The Syrian refugee crisis seemed to reach its pinnacle in September when the small body of three-year-old Aylan Kurdi washed up on a beach in Turkey. Aylan, his brother, mother and father had fled Syria in a tiny overcrowded boat that capsized during the treacherous journey. Aylan, his brother, Ghalib, and their mother all drowned in the waters off the Turkish coast, something which fueled the humanitarian outcry that came immediately after.
Countries around the world vowed to open their borders and arms to the hundreds of thousands of displaced Syrian refugees who were flooding into Europe. Canada, more than half a world away from Syria, quickly came under fire by the international media because the Kurdi family had wanted to settle in Canada with extended family. Mr. Kurdi pointed out Canada’s stringent immigration guidelines as part of the reason the Kurdi’s never made it to the Great White North.
The then Prime Minister, Stephen Harper, expressed his condolences to the family, but remained vague as to what role Canada would play in housing fleeing refugees. In mid-October, Stephen Harper lost the federal election to liberal candidate, Justin Trudeau.
Trudeau vowed to bring in 25,000 Syrian refugees to Canada before the end of 2015. Then the November 13th Paris attacks happened and renewed fear of a North American terrorist attack. Countries around the world began to scale back their efforts to ease the refugee crisis and citizens raised concerns about safety.
“It didn’t take the tragedy in Paris for us to suddenly realize that security’s important,” Trudeau told reporters. “We’ve known for a long time, and we continue to be very much committed to keeping Canadians safe while we do the right thing to engage responsibly on this humanitarian crisis.”
Unwavering in his stance to welcome Syrian refugees into Canada, Trudeau remained steadfast that Canada would not turn its back on the plight of the refugees. Ontario Premier Kathleen Wynne and Alberta Premier Rachel Notley have been some of Trudeau’s loudest and most staunch supporters.

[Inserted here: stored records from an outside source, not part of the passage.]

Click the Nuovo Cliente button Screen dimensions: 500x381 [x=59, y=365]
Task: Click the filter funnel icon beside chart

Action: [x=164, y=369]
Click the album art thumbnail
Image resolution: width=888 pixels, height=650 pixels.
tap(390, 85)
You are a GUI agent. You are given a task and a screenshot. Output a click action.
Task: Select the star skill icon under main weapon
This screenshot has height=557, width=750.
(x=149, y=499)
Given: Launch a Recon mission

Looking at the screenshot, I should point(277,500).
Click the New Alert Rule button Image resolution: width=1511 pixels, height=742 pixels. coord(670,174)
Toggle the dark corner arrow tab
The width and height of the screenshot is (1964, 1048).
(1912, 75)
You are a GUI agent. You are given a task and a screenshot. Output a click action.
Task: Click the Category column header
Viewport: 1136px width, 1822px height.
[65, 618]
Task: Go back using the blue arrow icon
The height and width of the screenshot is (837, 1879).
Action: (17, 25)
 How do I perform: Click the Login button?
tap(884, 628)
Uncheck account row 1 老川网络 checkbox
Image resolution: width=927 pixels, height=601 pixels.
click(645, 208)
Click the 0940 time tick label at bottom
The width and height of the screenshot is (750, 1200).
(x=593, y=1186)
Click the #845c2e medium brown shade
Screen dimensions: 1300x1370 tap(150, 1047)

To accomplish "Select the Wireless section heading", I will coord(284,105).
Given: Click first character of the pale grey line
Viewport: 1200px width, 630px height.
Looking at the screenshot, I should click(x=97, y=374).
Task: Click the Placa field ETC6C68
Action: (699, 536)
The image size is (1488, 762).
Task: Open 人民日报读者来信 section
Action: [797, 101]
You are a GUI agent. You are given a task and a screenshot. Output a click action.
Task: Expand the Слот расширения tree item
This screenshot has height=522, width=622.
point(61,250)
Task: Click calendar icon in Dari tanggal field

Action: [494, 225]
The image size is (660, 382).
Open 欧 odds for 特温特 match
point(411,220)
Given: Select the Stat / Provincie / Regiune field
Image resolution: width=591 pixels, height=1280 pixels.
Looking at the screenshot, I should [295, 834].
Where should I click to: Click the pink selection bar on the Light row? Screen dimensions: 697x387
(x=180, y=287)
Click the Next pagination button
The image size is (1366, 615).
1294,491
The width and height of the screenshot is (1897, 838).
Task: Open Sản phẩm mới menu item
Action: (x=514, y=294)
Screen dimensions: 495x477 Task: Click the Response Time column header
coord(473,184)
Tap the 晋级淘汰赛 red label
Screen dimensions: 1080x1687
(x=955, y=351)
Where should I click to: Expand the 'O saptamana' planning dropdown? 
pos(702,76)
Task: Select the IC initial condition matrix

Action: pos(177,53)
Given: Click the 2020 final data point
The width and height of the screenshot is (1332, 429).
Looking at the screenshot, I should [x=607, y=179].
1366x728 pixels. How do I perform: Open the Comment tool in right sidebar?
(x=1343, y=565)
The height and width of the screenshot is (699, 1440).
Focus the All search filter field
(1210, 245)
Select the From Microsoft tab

Wynne told the Ottawa Citizen that she plans to bring 10,000 refugees into Ontario before the end of 2016. When asked if Ontario was ready for such an influx, the Premier responded, “Are we ready? Yes,” she said.
While Ontario’s Premier is committed to bringing in refugees over the next 12 months, Alberta’s Premier, Rachel Notley, has vowed to bring in the first intake of refugees who will be arriving over the next six weeks. “These people have been fleeing this kind of terror for months and months and months and I think we need to move forward on the basis of humanity, not on the basis of fear,” Notley told the press. “When I saw what happened in Paris, what happened in Beirut, I thought about the families, I thought about the victims.”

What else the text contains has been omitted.